*** Data for processing ***

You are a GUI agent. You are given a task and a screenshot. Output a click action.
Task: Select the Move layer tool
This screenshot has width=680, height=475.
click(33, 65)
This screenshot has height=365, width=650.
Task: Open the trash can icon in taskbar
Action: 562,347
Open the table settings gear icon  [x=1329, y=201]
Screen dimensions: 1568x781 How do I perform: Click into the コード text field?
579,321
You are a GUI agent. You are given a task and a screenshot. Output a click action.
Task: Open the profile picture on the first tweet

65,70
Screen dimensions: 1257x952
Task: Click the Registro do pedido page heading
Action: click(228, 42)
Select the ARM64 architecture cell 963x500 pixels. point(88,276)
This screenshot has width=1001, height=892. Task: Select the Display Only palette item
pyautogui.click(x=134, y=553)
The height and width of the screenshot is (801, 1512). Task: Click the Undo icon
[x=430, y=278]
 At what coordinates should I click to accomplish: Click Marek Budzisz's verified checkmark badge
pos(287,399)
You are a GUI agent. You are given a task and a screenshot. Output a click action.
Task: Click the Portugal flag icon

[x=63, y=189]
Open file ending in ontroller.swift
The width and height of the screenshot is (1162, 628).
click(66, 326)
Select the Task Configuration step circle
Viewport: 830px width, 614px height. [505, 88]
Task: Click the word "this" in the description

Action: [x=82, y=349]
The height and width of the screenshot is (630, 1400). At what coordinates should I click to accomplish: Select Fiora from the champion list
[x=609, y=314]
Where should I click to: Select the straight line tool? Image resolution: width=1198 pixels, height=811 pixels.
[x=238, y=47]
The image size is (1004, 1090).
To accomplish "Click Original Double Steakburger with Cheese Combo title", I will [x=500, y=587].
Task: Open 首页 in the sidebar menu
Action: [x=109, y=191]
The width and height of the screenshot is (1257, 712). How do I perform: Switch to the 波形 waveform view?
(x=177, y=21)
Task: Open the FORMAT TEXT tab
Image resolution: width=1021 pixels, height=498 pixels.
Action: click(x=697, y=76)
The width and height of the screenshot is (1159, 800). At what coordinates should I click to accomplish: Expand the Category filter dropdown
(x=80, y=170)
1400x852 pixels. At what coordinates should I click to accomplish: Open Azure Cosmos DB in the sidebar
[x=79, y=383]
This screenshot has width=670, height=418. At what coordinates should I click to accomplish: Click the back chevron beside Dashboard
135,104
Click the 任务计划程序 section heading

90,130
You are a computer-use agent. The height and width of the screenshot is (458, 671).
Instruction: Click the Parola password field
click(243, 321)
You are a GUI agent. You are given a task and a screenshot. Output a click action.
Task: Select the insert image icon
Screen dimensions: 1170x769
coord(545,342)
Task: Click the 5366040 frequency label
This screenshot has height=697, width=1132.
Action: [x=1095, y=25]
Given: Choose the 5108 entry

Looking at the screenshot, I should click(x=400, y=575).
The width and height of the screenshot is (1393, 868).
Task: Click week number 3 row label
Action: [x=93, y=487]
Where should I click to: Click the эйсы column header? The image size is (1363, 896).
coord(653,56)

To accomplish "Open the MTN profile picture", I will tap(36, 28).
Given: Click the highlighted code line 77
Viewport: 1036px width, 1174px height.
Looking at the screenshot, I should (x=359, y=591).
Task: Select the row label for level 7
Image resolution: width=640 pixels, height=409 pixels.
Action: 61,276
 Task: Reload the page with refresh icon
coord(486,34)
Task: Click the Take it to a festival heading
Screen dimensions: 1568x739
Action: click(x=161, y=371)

*** End of Data for processing ***

(What needs to be done):
Reproduce exactly the lines from the one with "Task: Reload the page with refresh icon" through the end of the entries above, both ends included.

(Answer to this problem):
 Task: Reload the page with refresh icon
coord(486,34)
Task: Click the Take it to a festival heading
Screen dimensions: 1568x739
Action: click(x=161, y=371)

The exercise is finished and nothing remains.